● EXERCISE
Write out the data exactly, every line included.

== SUPPLIED INFORMATION

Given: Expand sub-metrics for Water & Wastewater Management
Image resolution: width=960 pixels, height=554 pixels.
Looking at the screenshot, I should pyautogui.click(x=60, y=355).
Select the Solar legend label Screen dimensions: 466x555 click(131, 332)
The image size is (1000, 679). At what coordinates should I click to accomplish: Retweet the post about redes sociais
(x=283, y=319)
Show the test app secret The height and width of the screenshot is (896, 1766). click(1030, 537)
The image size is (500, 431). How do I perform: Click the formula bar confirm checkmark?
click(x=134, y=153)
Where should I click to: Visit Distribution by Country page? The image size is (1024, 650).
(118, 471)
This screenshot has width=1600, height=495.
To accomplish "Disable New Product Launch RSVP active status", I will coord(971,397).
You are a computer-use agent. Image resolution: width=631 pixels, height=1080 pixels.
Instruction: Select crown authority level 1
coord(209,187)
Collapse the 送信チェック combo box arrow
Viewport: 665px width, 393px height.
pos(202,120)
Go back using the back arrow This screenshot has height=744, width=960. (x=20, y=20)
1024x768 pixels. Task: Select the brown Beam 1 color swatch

====

● RESULT BELOW
Given: Expand sub-metrics for Water & Wastewater Management
Image resolution: width=960 pixels, height=554 pixels.
Looking at the screenshot, I should pyautogui.click(x=60, y=355).
Select the Solar legend label Screen dimensions: 466x555 click(131, 332)
The image size is (1000, 679). At what coordinates should I click to accomplish: Retweet the post about redes sociais
(x=283, y=319)
Show the test app secret The height and width of the screenshot is (896, 1766). click(1030, 537)
The image size is (500, 431). How do I perform: Click the formula bar confirm checkmark?
click(x=134, y=153)
Where should I click to: Visit Distribution by Country page? The image size is (1024, 650).
(118, 471)
This screenshot has width=1600, height=495.
To accomplish "Disable New Product Launch RSVP active status", I will coord(971,397).
You are a computer-use agent. Image resolution: width=631 pixels, height=1080 pixels.
Instruction: Select crown authority level 1
coord(209,187)
Collapse the 送信チェック combo box arrow
Viewport: 665px width, 393px height.
pos(202,120)
Go back using the back arrow This screenshot has height=744, width=960. (x=20, y=20)
1024x768 pixels. Task: Select the brown Beam 1 color swatch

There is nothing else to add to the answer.